AWS specifically: IAM credentials take 5–15 seconds to propagate globally. Your code might see InvalidAccessKeyId on immediate use. Either add a retry loop or pre-warm by sleeping ~10 seconds after generation.

For databases: the user genuinely exists immediately. If login fails:

Check revocation statements haven't pre-fired. Some statements have typos like DROP ROLE without IF EXISTS, causing revocation to leak state.
Check connection pooling at the client. A pool that caches DNS may route to an unreachable instance.
Verify the root credentials. GET /v1/dynamic/engines/{name} shows connection_status. If unhealthy, the engine can't reach the target — rotate the root and test.

"Slow requests"#

/v1/health/detailed shows dependency latencies. Typical causes:

KMS latency. First request after idle warms up; subsequent requests are fast. If sustained, check KMS quotas and instance health.
DB pool exhaustion. pool_available close to zero in /v1/health/detailed. Either scale up or tune pool size (DB_POOL_SIZE env).
Redis degraded. Audit-log writes and rate-limit checks go through Redis. If it's slow, everything slows.
Federated backend proxy mode. Every read waits for the upstream. Switch the subtree to sync mode if freshness isn't critical.

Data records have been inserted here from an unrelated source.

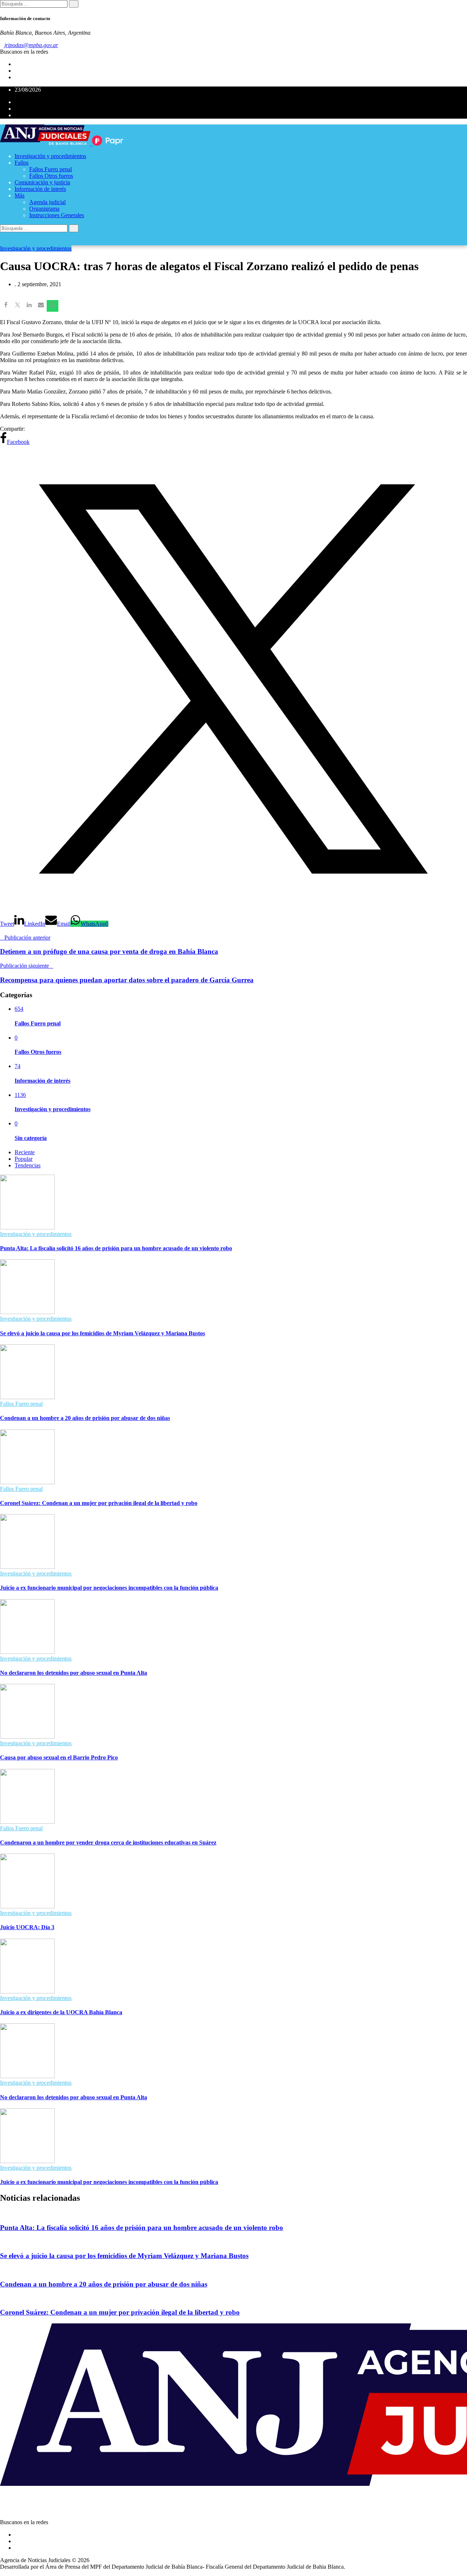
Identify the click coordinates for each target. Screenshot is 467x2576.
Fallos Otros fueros (51, 176)
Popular (23, 1159)
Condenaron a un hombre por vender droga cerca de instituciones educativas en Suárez (108, 1842)
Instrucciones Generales (56, 215)
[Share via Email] (41, 306)
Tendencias (27, 1165)
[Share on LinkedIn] (29, 306)
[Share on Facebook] (6, 306)
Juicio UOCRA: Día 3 (27, 1927)
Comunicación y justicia (42, 182)
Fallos (21, 163)
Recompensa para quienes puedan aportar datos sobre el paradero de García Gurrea (127, 980)
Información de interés (40, 189)
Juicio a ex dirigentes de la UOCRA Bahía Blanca (61, 2012)
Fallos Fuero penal (50, 169)
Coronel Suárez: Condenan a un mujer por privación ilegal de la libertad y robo (98, 1503)
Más (19, 195)
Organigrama (44, 209)
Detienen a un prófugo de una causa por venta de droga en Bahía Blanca (109, 951)
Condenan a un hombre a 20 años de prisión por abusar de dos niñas (85, 1418)
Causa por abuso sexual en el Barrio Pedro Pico (59, 1757)
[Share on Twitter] (17, 306)
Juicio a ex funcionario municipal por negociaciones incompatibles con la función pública (109, 1588)
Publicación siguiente (24, 966)
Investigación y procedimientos (50, 156)
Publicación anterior (27, 937)
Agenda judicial (47, 202)
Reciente (25, 1152)
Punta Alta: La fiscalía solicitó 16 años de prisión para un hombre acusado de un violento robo (116, 1248)
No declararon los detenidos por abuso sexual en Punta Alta (73, 1673)
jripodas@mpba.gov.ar (31, 45)
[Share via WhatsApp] (52, 306)
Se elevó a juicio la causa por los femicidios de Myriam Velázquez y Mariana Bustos (102, 1333)
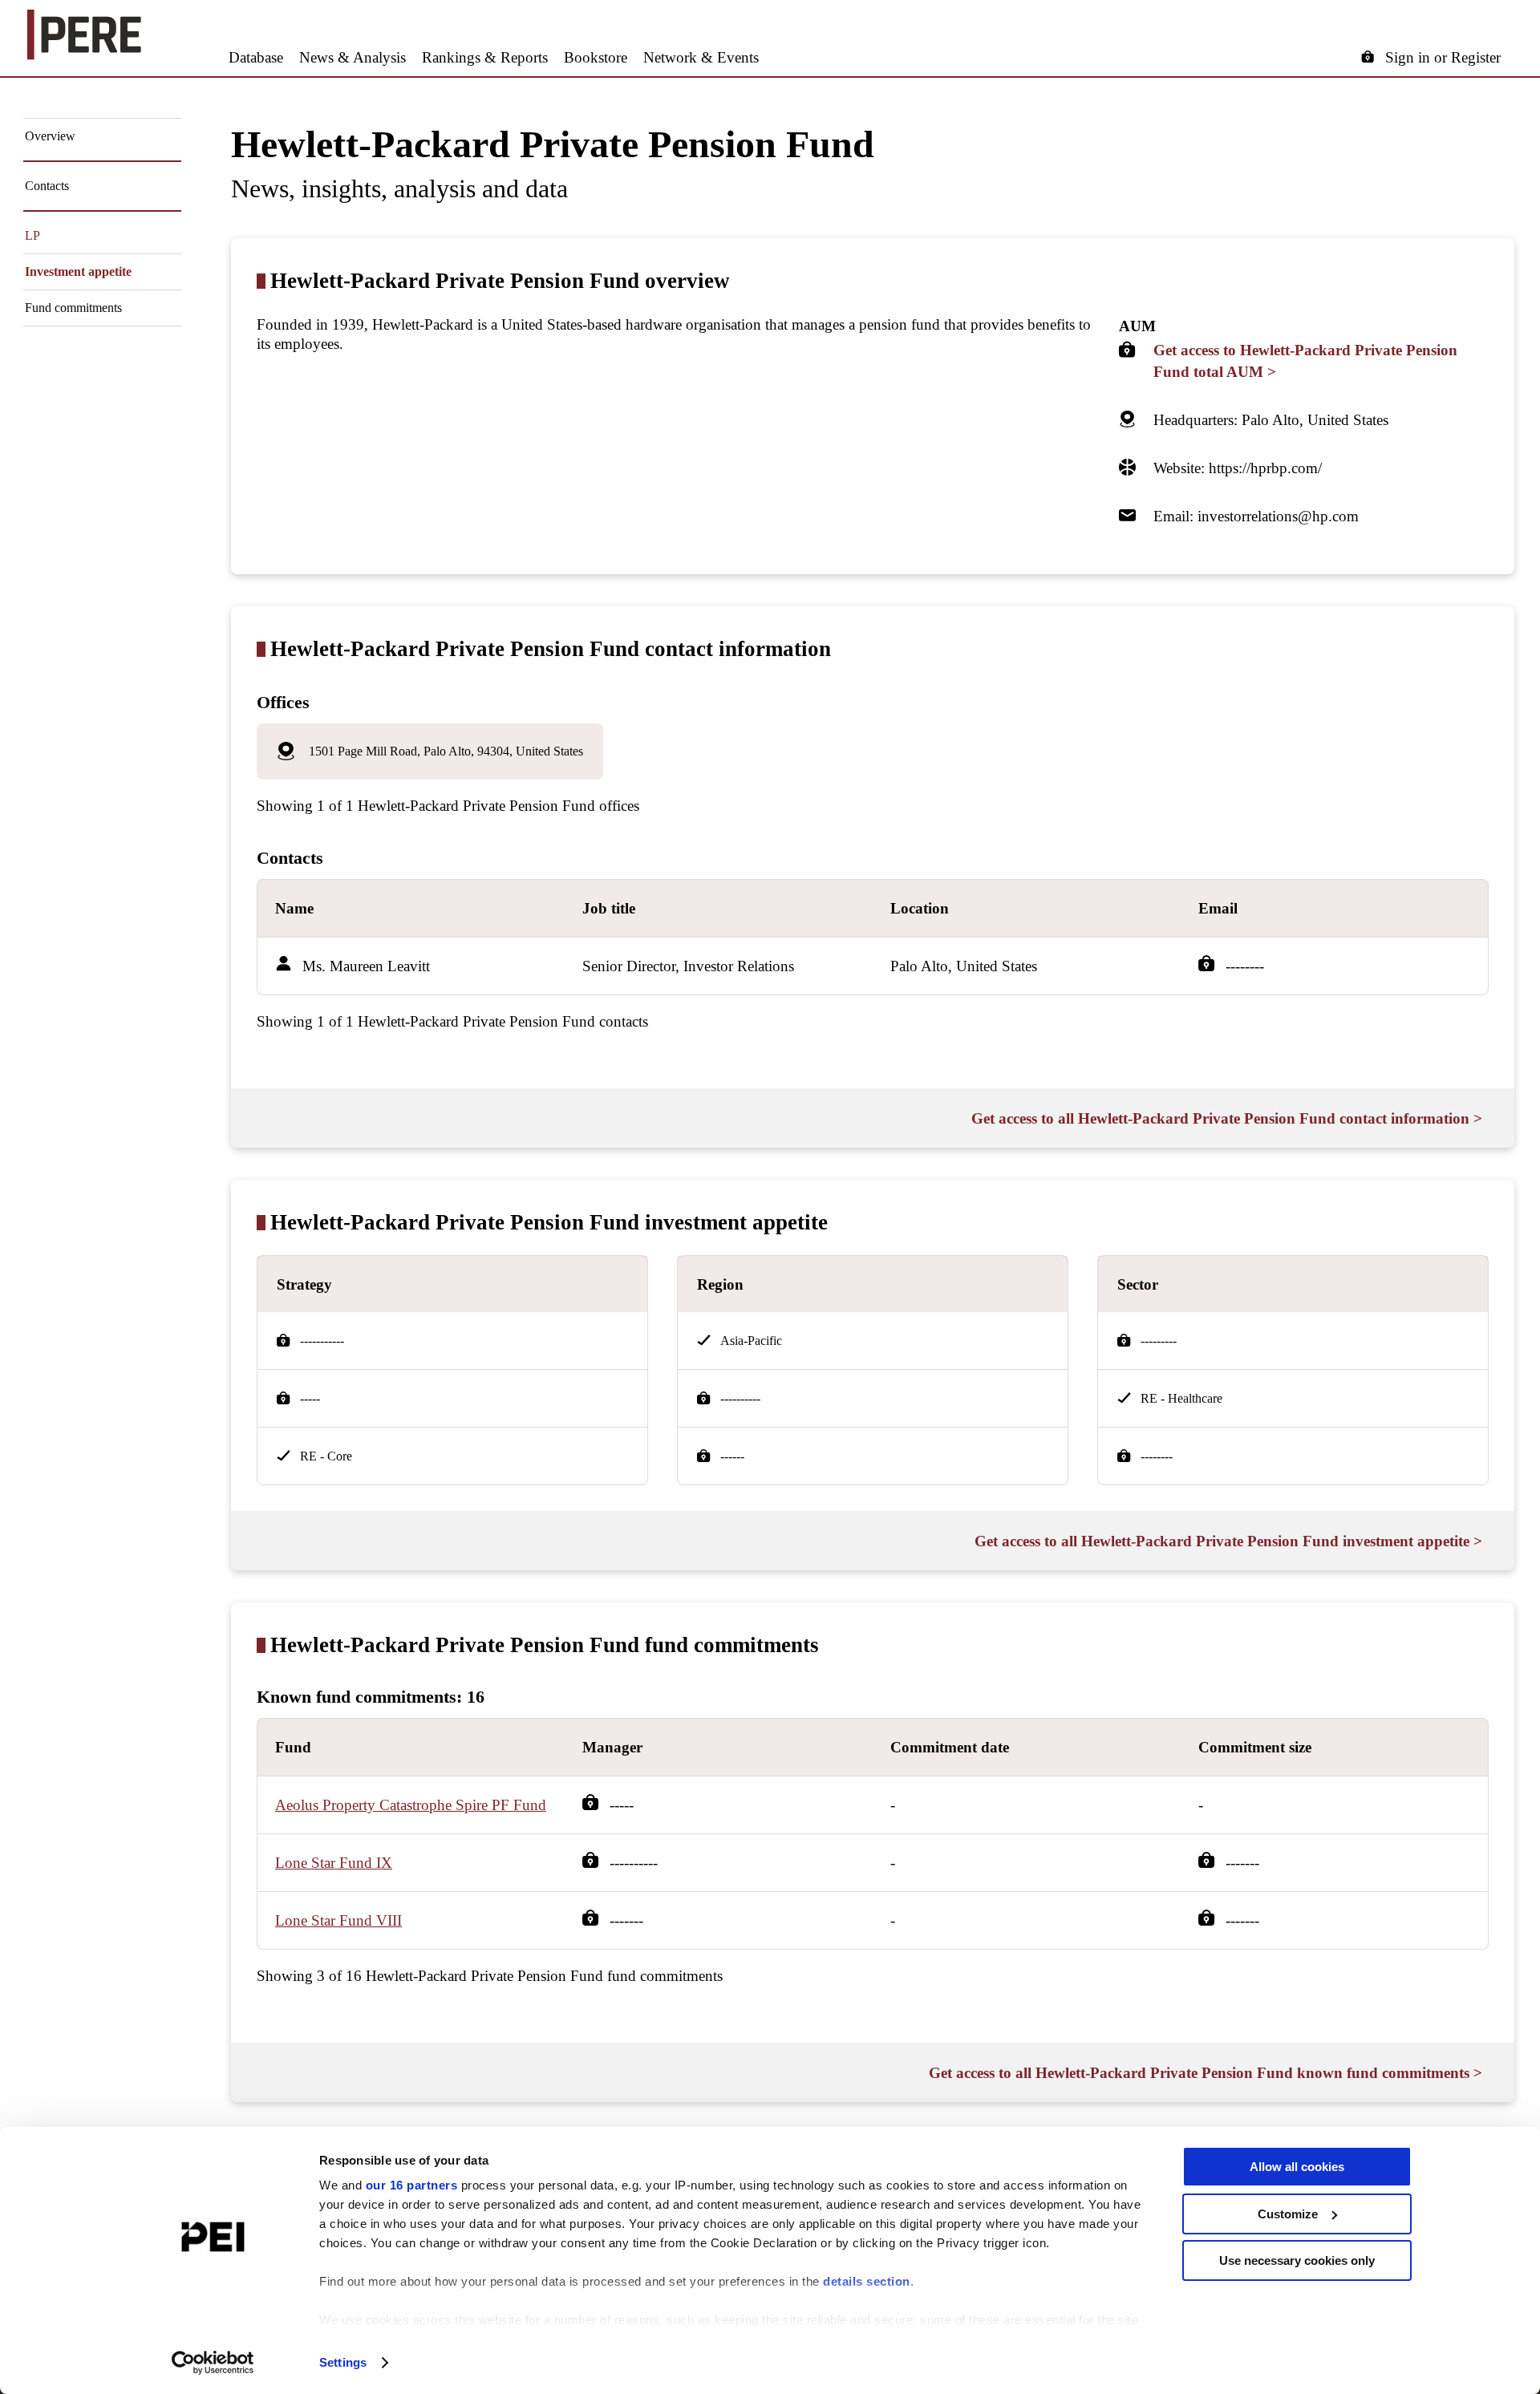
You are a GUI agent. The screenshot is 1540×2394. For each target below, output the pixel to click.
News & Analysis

Distributed traces are the fastest way to pinpoint this. If OTEL is configured, pull the slow request by its request_id and see which span dominates.

"Too many 429s"#

The identity is hitting its rate-limit bucket.

Which category? Error body includes category in details.
Is this one caller sharing a token across many processes? Give each process its own token (each gets its own bucket).
Cache hot reads. A service that reads the same secret 1000x/min should cache in-process with a short TTL, invalidated by webhook on rotation.
Batch where possible. 50 individual reads in a second count against the read limit; one POST /v1/secrets/batch counts once against the batch-read limit.

"Health endpoints say 'ready' but real requests fail"#

Readiness only checks reachability of DB, Redis, KMS — not end-to-end functionality. Run a known-good request:

bash
curl -H "Authorization: Bearer $BOOTSTRAP_TOKEN" \
     https://scaivault.scailabs.ai/v1/auth/whoami

If this works, the API is actually healthy. Something specific to the failing request is broken — inspect its audit log and structured logs by request_id.

"Secret reads return an old value"#

Two possibilities:

Local client cache. Most clients cache in-process for some TTL. Invalidate and re-read.
Federated backend in sync mode. The backend has a newer value but the next sync hasn't run. POST /v1/federation/backends/{id}/sync forces it. Long-term fix: shorter sync_interval, or switch to proxy mode, or teach the remote to emit change events you can subscribe to.

Actual stale reads from ScaiVault's own storage shouldn't happen — writes are visible to subsequent reads immediately. If they appear to, it's a client cache.

Database migration refuses to run#

ScaiVault checks the DB schema version against what the binary expects. Possible states:

Binary newer than DB. Default behavior: migrate forward. If MIGRATE_ON_START=false, run scaivault migrate manually.
Binary older than DB. Rollback was intended. ScaiVault refuses to start to avoid corruption. Either upgrade the binary or (only if you've confirmed safety) downgrade the schema with scaivault migrate --target N.

Never run scaivault migrate --target N in production without verifying the target schema is compatible with application behavior.

Bootstrap super-admin flow is broken#

After BOOTSTRAP_SUPER_ADMIN=user:admin@acme.example, the user must sign in via ScaiKey at least once for the promotion to happen. If they never logged in, no promotion. Fix: have them sign in. If they did and it didn't take, check the audit log: was identity_sync succeeding before their login? If the cache didn't have their user yet, the promotion skipped.

Re-trigger:

bash
curl -X POST https://scaivault.scailabs.ai/v1/identity/sync?tenant_id=... \
  -H "Authorization: Bearer $SOMEONES_TOKEN"

Then have the user sign out and back in.

Collecting logs for support#

Include:

request_id from the failing response's error.request_id or X-Request-ID header.
Time range (UTC) of the issue.
Output of GET /v1/health/detailed at roughly that time.
Any relevant audit log entries (GET /v1/audit/logs?request_id=req_abc).